As I sat there, I felt both seen and exposed. I wept. Behind the scenes, and underneath the surface, as I looked at my own life, I felt quite like a tree stump. It was the perfect metaphor for the ecosystem of my own soul. No, there was no major "trauma" for the outsider to observe. But there was much that left me feeling quite barren, not the least of which was a waning faith, struggling to hold on to the goodness of God. 

I felt so clearly that his message was a word from God for me that day. To underscore that sentiment, after he left the room. He walked back in and laid his hands on me and said, "I know you feel like a tree stump. God sees you. Hold on. Keep faith that he will come through and send the rain. One year from now, next Easter, I believe things will look different for you." It was the encouragement I needed.

Fast forward to Palm Sunday, one year later. I sat in a different church, listening to a different teacher preaching a very different sermon from the book of Hebrews. But he opened his message with a photo of a tree in Washington, D.C. But not just any tree. This was was named "Stumpy." Gangly and unattractive, it had one single branch spreading out to the right, defying the odds. It was adorned with cherry blossoms.
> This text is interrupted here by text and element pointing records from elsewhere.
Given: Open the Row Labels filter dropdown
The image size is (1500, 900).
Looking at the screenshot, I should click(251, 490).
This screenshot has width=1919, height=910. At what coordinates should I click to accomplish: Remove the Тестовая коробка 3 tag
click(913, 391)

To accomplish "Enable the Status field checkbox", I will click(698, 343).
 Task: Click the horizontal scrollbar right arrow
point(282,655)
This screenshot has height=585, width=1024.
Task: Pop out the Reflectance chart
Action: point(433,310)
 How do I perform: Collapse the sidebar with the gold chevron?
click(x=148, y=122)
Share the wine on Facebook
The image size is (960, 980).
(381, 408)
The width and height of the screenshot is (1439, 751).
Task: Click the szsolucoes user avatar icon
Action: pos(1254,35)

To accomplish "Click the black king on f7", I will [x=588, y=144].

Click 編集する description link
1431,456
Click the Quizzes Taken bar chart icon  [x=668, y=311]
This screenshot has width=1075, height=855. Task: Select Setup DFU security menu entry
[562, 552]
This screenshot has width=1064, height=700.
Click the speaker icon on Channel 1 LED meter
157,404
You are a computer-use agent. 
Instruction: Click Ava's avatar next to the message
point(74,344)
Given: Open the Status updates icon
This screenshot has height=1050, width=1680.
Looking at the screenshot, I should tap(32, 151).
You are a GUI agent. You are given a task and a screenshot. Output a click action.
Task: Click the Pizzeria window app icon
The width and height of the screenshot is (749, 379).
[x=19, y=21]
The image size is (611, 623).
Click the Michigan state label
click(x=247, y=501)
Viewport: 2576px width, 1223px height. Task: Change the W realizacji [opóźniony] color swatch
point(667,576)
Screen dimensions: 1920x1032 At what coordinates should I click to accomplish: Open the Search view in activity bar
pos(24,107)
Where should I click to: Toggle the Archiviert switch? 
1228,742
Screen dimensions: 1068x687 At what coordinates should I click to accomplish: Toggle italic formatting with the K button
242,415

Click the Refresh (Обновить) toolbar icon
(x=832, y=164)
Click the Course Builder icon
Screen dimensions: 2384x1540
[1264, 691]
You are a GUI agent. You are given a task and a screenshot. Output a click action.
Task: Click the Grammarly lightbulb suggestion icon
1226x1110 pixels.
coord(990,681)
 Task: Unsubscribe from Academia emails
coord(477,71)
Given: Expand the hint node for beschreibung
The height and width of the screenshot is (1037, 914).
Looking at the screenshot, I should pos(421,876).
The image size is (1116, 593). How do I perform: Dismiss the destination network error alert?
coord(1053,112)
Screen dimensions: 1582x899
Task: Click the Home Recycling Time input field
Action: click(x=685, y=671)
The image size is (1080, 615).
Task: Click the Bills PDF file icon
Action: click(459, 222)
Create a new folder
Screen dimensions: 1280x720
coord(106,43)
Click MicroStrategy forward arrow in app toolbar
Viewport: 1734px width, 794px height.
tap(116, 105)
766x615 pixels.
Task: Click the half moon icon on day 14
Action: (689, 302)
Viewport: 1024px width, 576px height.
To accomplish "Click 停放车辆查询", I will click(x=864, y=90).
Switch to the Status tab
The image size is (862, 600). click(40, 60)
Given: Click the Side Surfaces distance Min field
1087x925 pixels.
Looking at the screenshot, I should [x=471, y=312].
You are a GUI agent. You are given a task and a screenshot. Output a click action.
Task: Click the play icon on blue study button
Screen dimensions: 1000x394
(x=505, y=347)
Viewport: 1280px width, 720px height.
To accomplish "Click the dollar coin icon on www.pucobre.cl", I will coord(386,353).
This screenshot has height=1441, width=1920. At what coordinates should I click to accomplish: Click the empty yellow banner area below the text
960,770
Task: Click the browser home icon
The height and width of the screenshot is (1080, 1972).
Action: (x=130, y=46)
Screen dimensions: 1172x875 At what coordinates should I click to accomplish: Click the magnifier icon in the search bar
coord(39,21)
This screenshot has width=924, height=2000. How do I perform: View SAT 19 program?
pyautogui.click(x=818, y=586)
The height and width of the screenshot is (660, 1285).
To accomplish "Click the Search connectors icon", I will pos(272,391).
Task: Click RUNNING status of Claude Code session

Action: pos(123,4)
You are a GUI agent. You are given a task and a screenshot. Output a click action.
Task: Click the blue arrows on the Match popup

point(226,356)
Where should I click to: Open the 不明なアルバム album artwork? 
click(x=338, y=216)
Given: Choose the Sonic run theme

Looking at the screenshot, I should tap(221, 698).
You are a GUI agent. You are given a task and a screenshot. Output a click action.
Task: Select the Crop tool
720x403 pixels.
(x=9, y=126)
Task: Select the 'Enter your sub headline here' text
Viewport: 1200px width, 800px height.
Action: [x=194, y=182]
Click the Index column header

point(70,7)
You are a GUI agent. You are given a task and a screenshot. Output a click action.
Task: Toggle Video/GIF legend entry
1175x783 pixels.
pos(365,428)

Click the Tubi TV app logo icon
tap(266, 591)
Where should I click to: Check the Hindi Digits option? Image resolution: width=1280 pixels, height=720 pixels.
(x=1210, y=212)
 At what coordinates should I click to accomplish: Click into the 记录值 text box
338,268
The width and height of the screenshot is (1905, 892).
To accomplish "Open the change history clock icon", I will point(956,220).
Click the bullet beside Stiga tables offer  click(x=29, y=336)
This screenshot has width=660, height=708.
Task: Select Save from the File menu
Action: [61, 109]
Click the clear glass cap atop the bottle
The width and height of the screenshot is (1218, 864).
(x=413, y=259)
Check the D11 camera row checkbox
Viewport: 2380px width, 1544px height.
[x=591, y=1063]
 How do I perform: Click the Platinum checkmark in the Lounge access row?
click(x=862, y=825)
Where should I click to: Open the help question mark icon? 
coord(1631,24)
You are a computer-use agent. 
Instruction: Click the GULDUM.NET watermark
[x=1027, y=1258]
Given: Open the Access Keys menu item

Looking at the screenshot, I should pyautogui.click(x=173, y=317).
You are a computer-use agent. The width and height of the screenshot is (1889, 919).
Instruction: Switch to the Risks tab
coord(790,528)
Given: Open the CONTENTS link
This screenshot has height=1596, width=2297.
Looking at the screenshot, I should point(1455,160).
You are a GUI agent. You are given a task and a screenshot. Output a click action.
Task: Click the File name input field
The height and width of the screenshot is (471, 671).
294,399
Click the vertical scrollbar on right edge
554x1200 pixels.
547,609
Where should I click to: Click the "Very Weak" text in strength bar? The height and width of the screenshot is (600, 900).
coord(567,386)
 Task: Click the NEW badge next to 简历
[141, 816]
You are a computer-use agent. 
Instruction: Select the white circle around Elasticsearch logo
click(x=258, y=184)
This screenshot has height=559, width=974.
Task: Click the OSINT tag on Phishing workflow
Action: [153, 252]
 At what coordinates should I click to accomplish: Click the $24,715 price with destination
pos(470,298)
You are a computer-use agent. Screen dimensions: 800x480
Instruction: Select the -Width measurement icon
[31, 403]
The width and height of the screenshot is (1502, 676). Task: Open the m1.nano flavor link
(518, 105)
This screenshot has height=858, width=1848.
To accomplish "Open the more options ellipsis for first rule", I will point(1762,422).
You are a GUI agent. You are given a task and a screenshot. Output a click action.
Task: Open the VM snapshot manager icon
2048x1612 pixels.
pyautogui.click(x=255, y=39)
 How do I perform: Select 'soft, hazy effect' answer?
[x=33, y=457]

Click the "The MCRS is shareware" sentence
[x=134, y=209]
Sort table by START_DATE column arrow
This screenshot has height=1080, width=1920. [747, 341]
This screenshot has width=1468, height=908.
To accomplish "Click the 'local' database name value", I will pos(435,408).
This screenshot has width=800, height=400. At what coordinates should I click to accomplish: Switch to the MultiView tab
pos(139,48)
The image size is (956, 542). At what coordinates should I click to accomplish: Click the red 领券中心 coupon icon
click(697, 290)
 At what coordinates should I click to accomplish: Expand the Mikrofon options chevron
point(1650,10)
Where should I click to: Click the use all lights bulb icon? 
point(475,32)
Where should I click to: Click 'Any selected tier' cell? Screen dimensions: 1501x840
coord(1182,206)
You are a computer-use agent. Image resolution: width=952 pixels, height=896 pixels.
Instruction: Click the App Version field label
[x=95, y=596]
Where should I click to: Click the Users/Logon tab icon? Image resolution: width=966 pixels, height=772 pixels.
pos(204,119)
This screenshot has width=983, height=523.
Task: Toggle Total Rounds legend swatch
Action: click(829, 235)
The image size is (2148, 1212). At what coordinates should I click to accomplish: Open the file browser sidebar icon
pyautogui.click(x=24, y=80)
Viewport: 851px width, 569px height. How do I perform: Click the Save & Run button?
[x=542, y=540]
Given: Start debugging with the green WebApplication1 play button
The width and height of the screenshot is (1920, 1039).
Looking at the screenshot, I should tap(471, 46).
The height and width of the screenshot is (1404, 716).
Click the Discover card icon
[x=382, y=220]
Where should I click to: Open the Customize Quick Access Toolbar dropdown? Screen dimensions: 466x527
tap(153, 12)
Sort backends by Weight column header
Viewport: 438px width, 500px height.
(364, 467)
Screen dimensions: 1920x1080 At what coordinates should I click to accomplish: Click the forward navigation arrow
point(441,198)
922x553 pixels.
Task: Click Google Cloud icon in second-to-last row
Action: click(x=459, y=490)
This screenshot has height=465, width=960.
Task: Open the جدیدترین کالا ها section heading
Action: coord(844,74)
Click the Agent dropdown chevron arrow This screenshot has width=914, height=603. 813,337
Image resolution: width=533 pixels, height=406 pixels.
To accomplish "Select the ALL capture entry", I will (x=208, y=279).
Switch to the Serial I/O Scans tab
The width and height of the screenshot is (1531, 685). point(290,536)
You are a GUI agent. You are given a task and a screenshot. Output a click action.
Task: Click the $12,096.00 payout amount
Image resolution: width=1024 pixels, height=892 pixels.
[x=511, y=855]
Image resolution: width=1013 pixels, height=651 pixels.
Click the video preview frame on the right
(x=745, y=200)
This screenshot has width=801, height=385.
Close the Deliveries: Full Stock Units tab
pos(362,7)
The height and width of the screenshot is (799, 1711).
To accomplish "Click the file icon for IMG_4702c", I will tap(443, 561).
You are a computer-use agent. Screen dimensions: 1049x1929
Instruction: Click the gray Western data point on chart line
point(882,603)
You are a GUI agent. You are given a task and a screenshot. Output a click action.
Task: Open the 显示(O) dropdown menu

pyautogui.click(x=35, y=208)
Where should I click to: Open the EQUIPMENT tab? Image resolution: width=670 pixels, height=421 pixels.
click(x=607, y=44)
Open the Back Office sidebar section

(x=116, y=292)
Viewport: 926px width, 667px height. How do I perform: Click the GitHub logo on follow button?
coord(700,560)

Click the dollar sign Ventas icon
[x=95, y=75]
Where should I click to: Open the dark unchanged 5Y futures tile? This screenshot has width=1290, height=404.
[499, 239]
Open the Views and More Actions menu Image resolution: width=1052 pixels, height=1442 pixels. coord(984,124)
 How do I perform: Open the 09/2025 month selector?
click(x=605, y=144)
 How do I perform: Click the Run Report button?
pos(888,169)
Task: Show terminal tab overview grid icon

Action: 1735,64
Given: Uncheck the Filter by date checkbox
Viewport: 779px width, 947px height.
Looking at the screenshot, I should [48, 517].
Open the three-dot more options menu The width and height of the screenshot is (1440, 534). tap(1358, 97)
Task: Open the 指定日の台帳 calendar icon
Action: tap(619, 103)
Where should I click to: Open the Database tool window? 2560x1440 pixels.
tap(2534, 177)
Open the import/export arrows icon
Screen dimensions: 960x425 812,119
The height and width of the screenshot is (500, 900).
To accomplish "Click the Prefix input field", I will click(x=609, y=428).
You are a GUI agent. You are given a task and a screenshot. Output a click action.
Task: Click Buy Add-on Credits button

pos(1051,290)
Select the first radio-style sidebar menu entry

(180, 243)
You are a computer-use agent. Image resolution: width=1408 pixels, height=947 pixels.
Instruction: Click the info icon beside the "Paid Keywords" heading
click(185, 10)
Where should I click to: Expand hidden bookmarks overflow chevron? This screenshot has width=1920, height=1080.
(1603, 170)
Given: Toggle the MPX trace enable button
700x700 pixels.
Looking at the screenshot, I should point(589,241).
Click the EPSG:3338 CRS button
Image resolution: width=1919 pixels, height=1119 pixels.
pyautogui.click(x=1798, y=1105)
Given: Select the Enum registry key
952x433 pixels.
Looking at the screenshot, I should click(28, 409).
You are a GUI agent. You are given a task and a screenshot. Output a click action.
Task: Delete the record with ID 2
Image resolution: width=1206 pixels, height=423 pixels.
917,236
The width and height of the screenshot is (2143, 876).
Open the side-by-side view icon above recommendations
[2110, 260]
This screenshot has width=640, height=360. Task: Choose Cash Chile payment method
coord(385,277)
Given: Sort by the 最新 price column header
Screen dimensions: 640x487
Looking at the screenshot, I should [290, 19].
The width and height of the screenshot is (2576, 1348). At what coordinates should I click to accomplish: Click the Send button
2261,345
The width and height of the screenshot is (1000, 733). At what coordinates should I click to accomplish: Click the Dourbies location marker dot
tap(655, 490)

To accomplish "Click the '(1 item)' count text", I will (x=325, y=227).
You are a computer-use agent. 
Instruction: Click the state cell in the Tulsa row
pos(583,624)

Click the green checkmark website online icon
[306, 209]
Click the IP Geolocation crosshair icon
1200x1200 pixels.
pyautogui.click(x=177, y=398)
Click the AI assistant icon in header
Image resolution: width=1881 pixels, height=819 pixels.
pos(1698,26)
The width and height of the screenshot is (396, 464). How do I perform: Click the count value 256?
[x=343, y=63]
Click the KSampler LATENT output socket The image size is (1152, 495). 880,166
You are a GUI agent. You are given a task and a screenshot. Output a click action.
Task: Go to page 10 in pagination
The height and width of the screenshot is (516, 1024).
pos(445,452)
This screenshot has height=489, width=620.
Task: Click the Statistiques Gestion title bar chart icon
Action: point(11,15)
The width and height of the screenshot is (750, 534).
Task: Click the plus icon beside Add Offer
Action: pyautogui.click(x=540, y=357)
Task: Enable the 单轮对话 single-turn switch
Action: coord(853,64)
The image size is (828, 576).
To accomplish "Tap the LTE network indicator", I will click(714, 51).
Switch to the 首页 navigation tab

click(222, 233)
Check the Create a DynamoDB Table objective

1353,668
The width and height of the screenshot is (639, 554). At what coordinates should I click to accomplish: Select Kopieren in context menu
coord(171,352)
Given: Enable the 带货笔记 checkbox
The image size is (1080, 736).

As soon as I saw that photo, even before he spoke, I sensed the Lord's loving eye upon me as he whispered, "I haven't forgotten."

One year later, he was pursuing me, responding to my cries. There were indeed changes afoot in my life and in my perspective. The cartography of my soul does look different than it did last year. God hasn't changed. His grace and mercy haven't waxed or waned. But I could look around me and within me and see blooms - signs of growth.

Life is not just only up into the right these days. My faith flickers. I know there are many areas for which I need to return to my first Love. Trials and temptations still come. Yes, it is quite possible that one year from now, I could again look at my life and feel like a tree stump. Tragedy could strike. But what will be different is that I will look back on this past year and I will have a witness calling out to me to remember the kindness of the Lord.

"Yea, though I walk through the valley of the shadow of death, I will fear no evil, for thou art with me."

Trial, testing, tribulation, tragedy. These are all things we each face. None of us escapes them. So where do we turn for hope?

I'm putting my hope in the God and Father of our Lord Jesus Christ who has proven his love. He is the only one who has proven his saving power over the enemies which I will never be able to conquer: sin, death, satan. 

"We are more than conquerors through Christ who loves us."

Today is Good Friday. Thank you, King Jesus, that you are victorious. Thank you for leading the way, as you emptied yourself of all that was rightfully yours, and you chose the cross. You did it for love. You alone have the power to bring gardens from the gravesites of our lives.